Rottlerin suppresses lipid accumulation by inhibiting de novo lipogenesis and adipogenesis via LRP6/mTOR/SREBP1C in 3T3-L1 adipocytes.

Abstract

Rottlerin is isolated from Mallotus japonicus, a plant rich in polyphenols. Rottlerin is a selective PKCδ-inhibitor and is also known as an uncoupler of oxidative phosphorylation and anti-neoplastic agent. However, its anti-obesity effect is yet to be established. Therefore, this study tested whether rottlerin inhibits adipogenesis and de novo lipogenesis via the LRP6/mTOR/SREBP1C pathway in 3T3-L1 adipocytes. Rottlerin dramatically decreased lipid accumulation assessed by Oil Red O as evidence to support the cellular phenotype (p < 0.001).
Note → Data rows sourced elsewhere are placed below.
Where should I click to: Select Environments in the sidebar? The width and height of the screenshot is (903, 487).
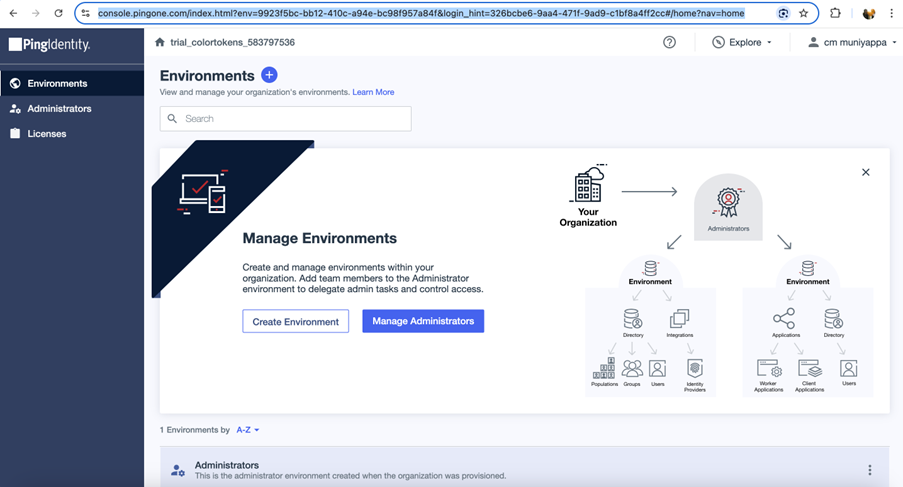click(x=57, y=83)
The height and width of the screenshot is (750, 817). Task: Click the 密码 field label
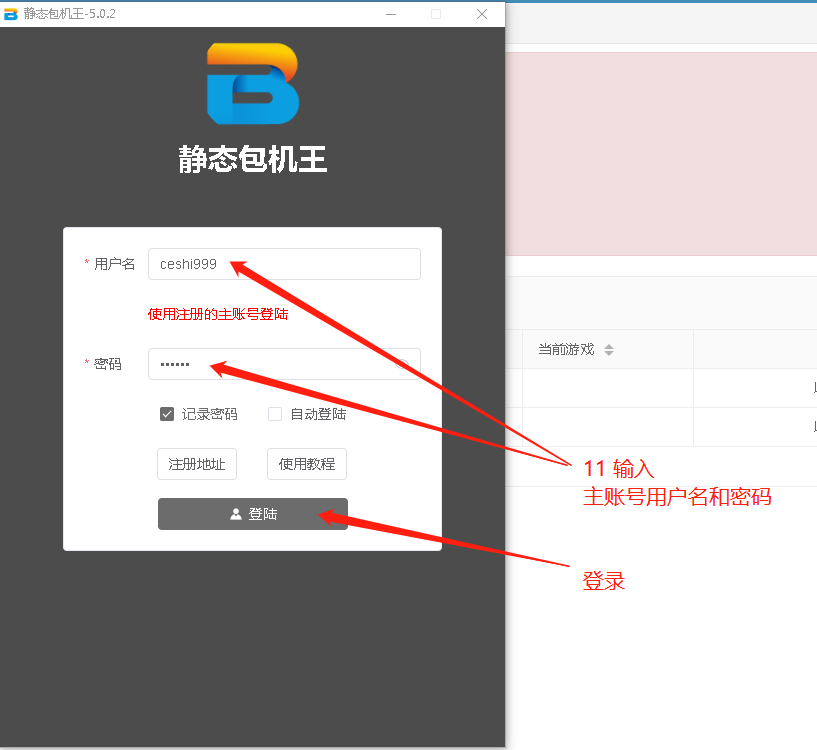108,364
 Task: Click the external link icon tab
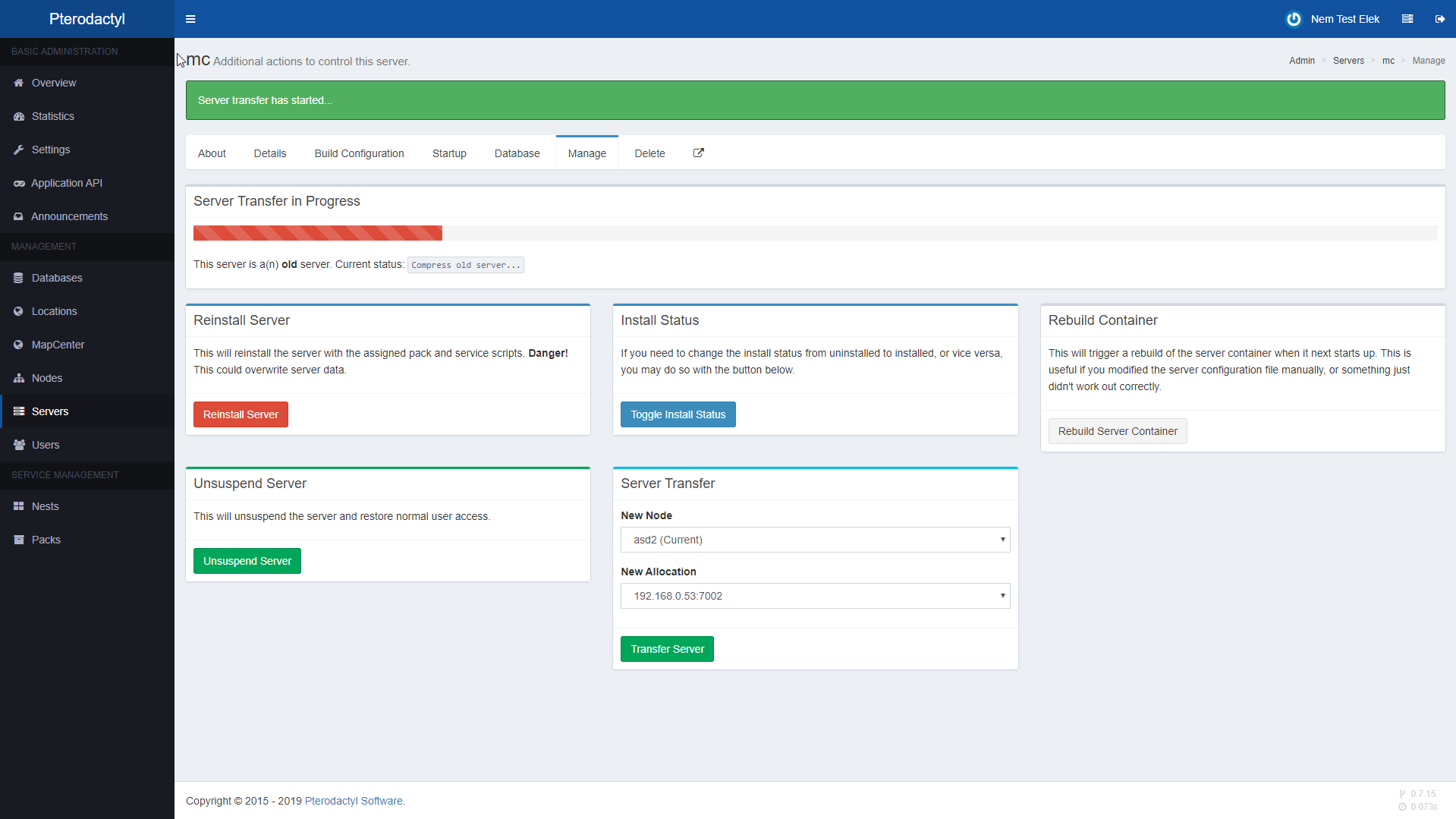click(698, 153)
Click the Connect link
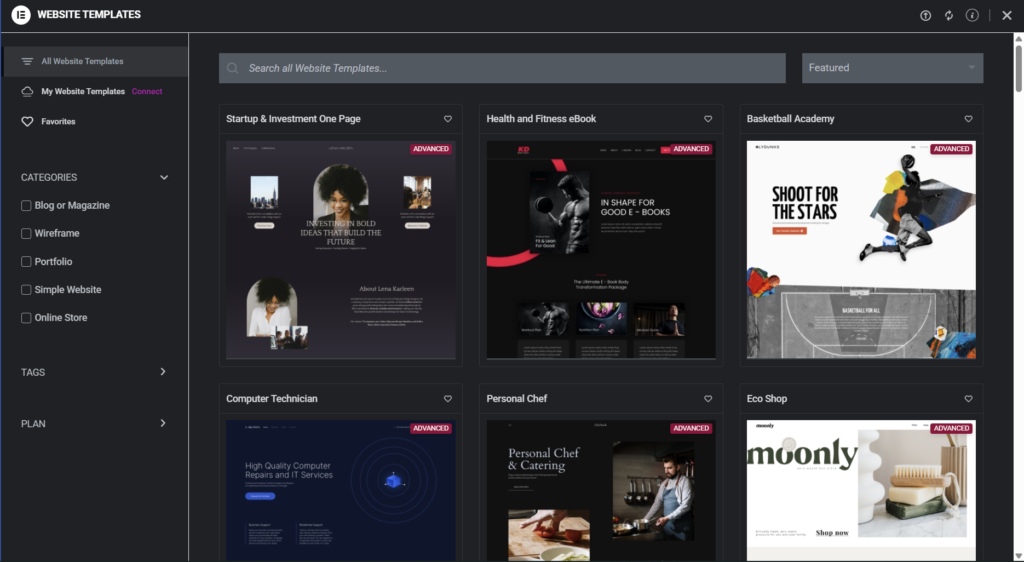This screenshot has height=562, width=1024. tap(147, 92)
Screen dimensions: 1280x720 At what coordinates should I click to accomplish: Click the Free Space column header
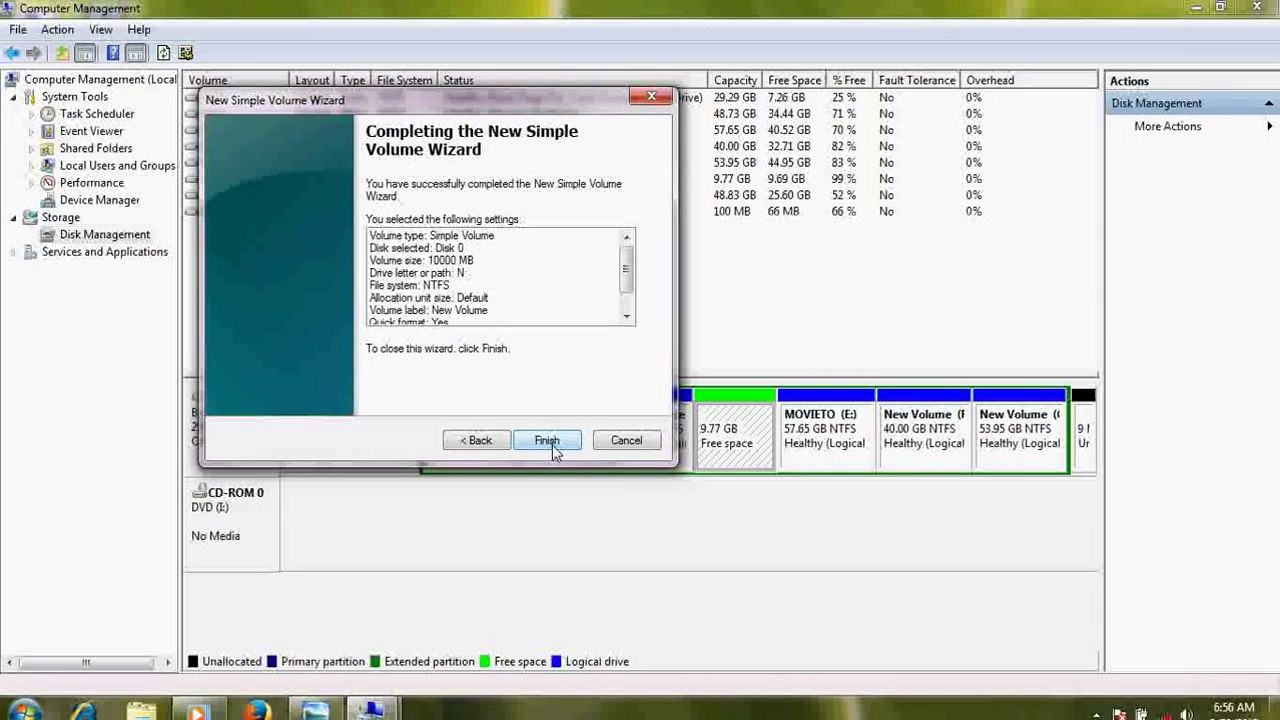[794, 80]
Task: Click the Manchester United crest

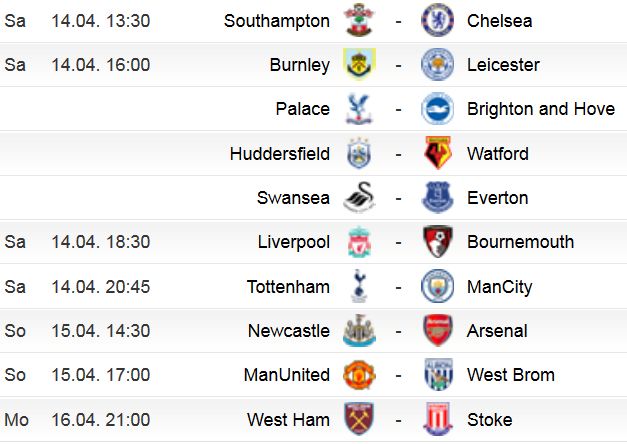Action: click(x=359, y=375)
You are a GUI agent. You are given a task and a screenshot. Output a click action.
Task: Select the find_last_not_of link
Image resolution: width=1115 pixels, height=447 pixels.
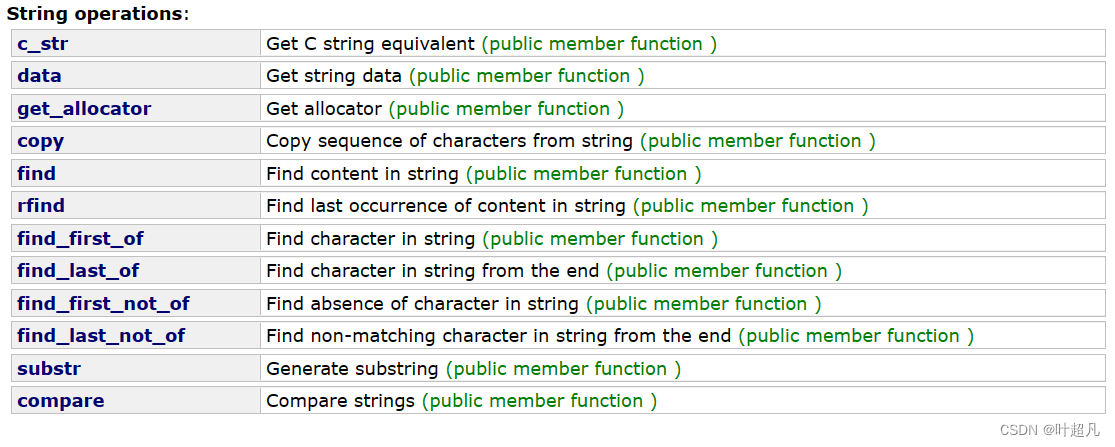pyautogui.click(x=101, y=336)

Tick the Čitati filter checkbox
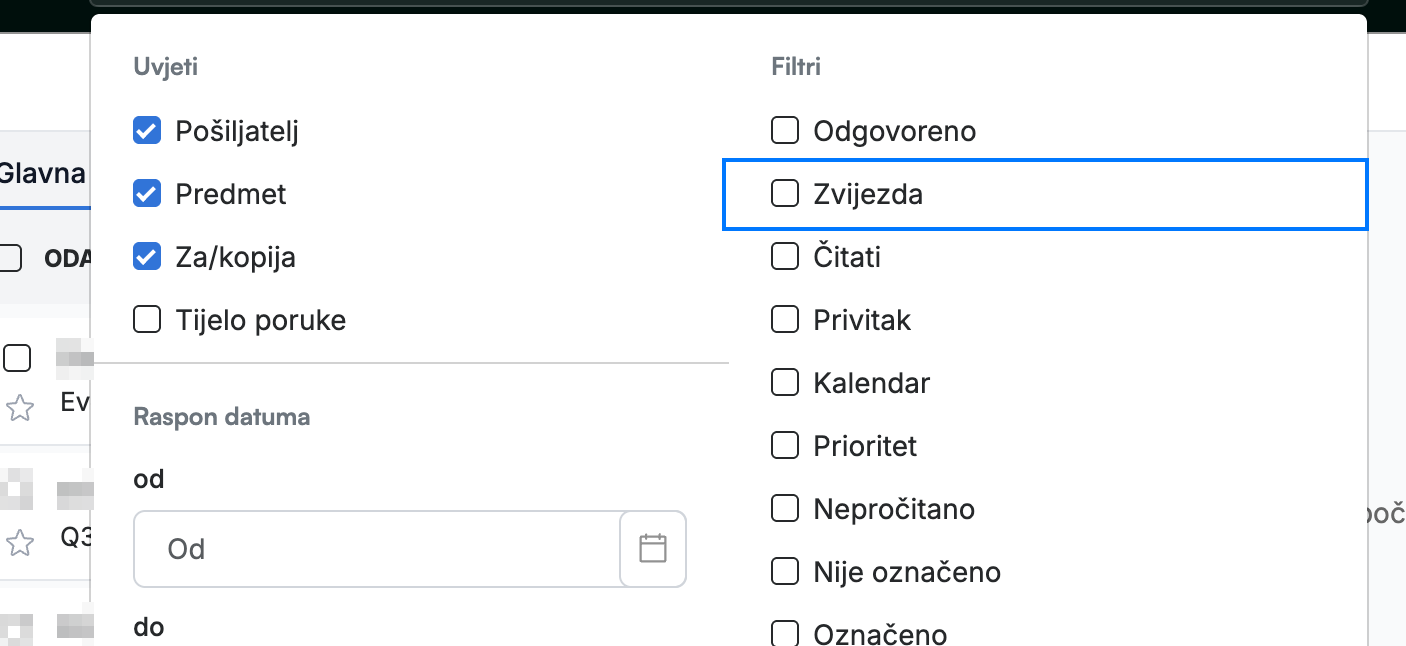coord(785,257)
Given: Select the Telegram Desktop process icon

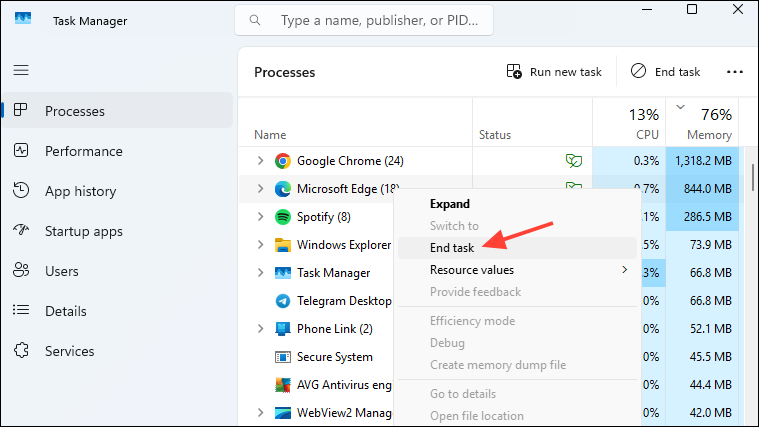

Pivotal messenger RNA and protein expressions associated with de novo lipogenesis (SREBP1C, ACC1, FAS, and SCD1) and adipogenesis (PPARγ and C/EBPα) were subsequentially verified by rottlerin in a dose-dependent manner (p < 0.05). Further investigation revealed that rottlerin reduced the AKT/mTOR pathway via diminished total protein of LRP6 (p < 0.05). Collectively, these findings establish a causal link between rottlerin, LRP6, and the altered nutrient-sensing mTOR pathway, in which rottlerin regulates de novo lipogenesis and adipogenesis in white adipocytes.